## Start Exercise input

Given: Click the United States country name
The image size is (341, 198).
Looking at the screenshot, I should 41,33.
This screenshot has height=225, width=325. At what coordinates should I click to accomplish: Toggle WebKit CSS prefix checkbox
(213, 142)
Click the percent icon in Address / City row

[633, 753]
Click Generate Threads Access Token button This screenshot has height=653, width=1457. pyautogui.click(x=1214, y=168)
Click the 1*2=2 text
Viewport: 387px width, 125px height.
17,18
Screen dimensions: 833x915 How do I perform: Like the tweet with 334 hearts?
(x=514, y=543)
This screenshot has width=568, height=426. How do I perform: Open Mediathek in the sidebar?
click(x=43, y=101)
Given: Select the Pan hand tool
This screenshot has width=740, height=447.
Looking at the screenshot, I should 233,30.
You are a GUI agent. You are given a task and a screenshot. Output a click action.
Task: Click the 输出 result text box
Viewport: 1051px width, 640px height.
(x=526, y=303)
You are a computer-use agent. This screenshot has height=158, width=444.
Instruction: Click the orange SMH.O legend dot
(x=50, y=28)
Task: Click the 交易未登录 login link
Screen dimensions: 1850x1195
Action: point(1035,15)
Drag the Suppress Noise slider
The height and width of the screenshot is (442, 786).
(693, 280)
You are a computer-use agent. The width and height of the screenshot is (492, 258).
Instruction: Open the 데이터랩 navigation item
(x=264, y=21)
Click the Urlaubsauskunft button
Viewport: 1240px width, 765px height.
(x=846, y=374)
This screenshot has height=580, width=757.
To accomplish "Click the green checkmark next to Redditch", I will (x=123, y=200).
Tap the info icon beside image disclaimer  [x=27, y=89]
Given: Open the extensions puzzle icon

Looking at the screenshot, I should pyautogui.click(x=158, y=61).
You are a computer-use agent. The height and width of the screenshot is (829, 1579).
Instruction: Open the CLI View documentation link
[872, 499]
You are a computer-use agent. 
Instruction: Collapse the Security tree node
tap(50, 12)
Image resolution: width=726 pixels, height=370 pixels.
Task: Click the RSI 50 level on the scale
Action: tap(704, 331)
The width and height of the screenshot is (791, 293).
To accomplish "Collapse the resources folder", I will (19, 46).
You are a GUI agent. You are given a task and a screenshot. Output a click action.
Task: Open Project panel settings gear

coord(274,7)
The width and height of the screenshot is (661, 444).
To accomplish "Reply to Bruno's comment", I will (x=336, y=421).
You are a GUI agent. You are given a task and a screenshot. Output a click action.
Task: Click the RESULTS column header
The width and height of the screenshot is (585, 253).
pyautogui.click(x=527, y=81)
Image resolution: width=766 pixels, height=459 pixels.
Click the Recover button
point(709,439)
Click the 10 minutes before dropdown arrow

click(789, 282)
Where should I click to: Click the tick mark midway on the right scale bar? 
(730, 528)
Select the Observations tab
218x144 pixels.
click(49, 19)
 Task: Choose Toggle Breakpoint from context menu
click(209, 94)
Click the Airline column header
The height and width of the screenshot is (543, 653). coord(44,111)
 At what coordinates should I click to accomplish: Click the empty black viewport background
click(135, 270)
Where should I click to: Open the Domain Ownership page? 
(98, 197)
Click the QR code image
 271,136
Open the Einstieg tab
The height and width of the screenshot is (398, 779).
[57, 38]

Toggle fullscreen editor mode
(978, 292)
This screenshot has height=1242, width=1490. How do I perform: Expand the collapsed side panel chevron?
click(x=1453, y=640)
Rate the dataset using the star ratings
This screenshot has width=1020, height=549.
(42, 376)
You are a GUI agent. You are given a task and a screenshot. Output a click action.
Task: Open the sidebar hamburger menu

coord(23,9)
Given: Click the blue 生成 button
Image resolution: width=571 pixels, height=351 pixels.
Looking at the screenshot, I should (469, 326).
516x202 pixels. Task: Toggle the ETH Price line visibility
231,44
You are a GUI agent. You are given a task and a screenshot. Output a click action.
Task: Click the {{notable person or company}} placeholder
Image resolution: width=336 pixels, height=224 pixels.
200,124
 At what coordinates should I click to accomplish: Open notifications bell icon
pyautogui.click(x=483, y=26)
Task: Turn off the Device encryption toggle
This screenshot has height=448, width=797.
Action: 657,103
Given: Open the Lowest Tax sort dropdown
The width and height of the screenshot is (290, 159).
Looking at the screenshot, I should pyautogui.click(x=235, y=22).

## End Exercise input

Could you reproduce, word for word, the data from its very first line through the line containing "Click Generate Threads", including both of those lines?

Given: Click the United States country name
The image size is (341, 198).
Looking at the screenshot, I should 41,33.
This screenshot has height=225, width=325. At what coordinates should I click to accomplish: Toggle WebKit CSS prefix checkbox
(213, 142)
Click the percent icon in Address / City row

[633, 753]
Click Generate Threads Access Token button This screenshot has height=653, width=1457. pyautogui.click(x=1214, y=168)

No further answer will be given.